THE EXERCISE — Pick out every line of the material below that contains the word "This", and copy each of those lines in full.

THE RECORDS —
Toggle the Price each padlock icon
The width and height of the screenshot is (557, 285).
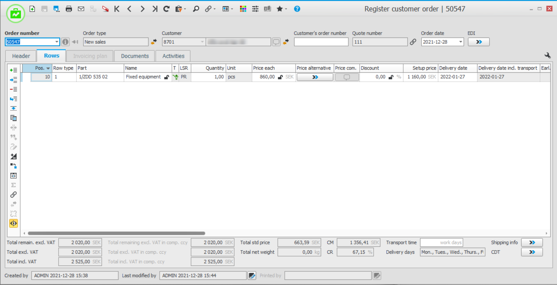pyautogui.click(x=280, y=77)
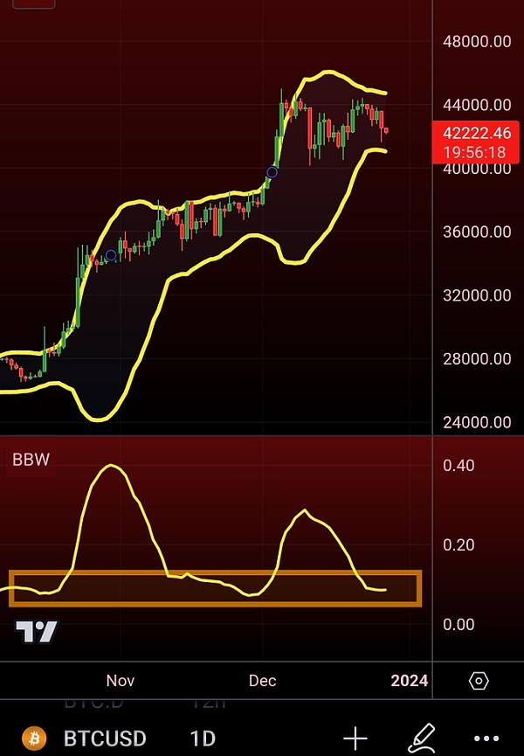
Task: Tap the orange Bitcoin logo icon
Action: click(34, 739)
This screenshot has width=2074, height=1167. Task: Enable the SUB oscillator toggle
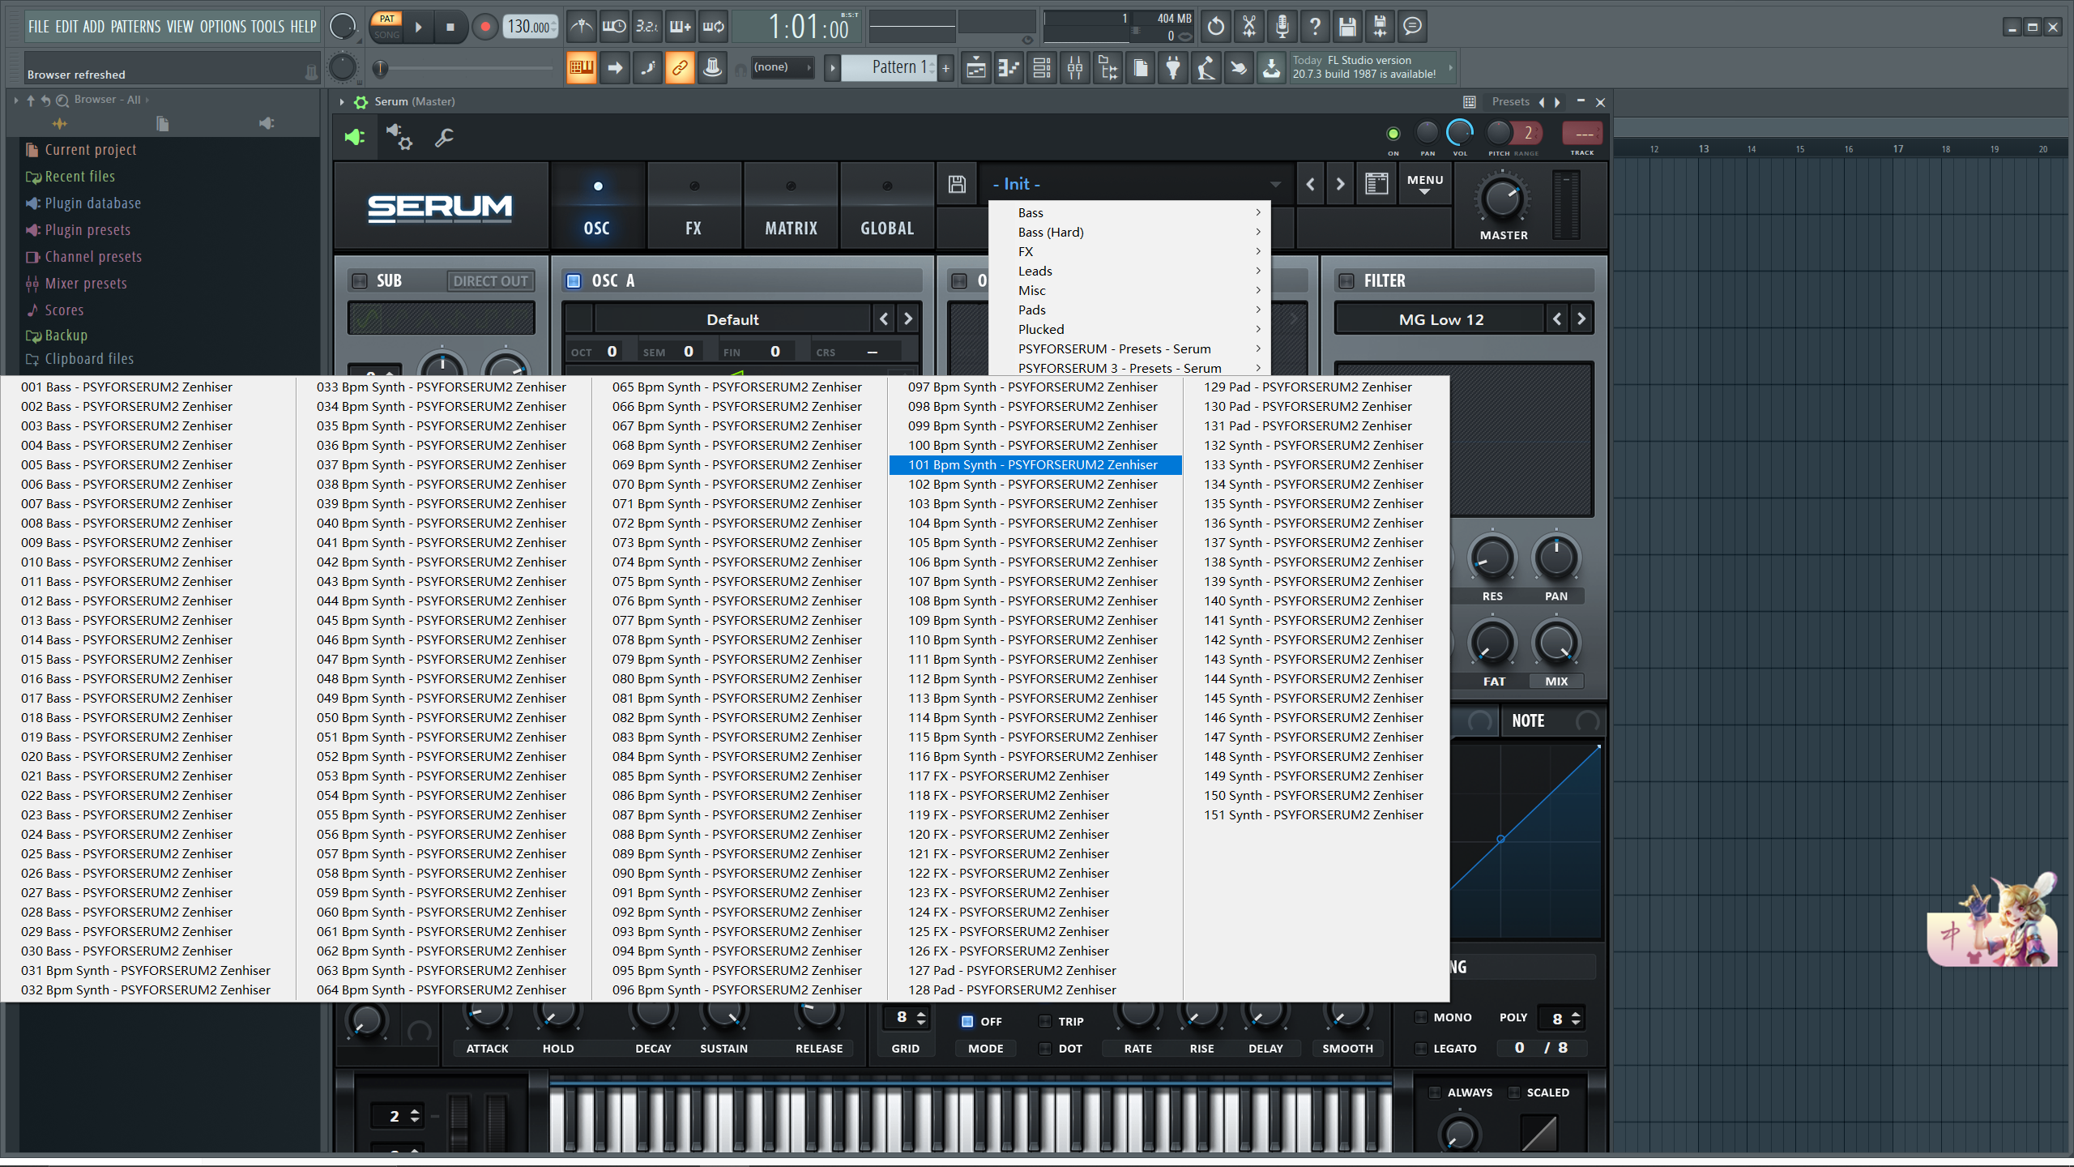coord(360,280)
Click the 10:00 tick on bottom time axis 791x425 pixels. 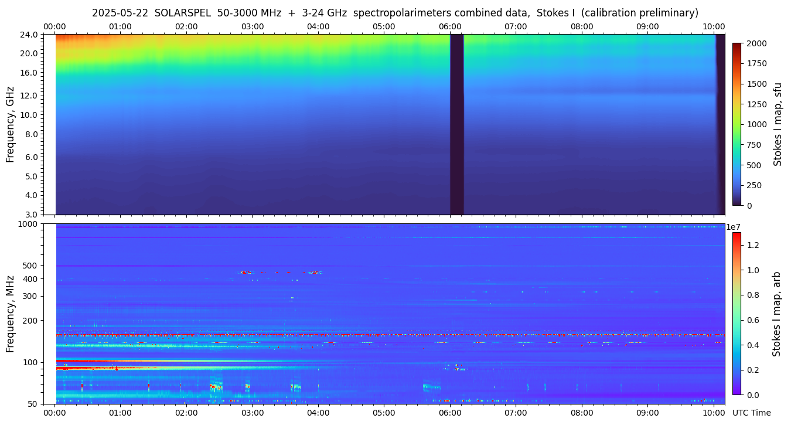tap(714, 413)
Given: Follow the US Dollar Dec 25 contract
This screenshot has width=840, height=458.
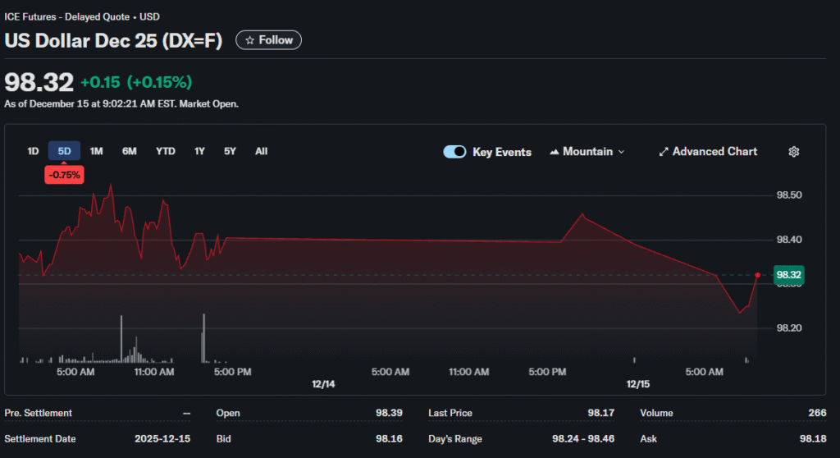Looking at the screenshot, I should click(268, 40).
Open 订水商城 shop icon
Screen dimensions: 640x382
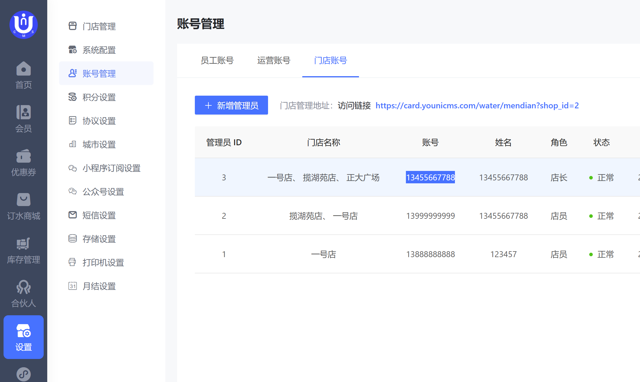click(x=24, y=206)
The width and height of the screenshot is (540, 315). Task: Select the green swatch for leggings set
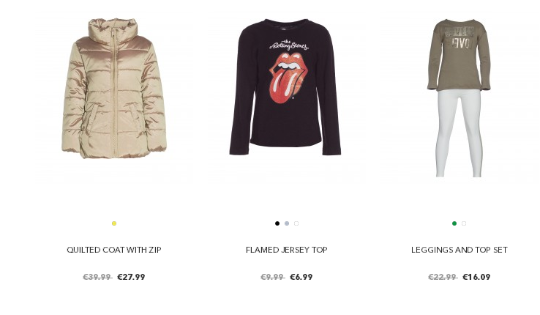point(454,223)
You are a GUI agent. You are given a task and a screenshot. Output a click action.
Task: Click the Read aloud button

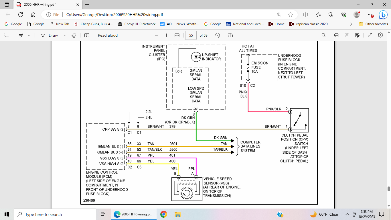click(x=108, y=35)
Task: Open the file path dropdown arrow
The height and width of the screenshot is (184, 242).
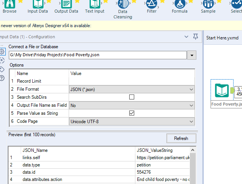Action: [x=192, y=55]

CORRECT RESULT —
This screenshot has width=2074, height=1167. Task: Enable the SUB oscillator toggle
This screenshot has width=840, height=458.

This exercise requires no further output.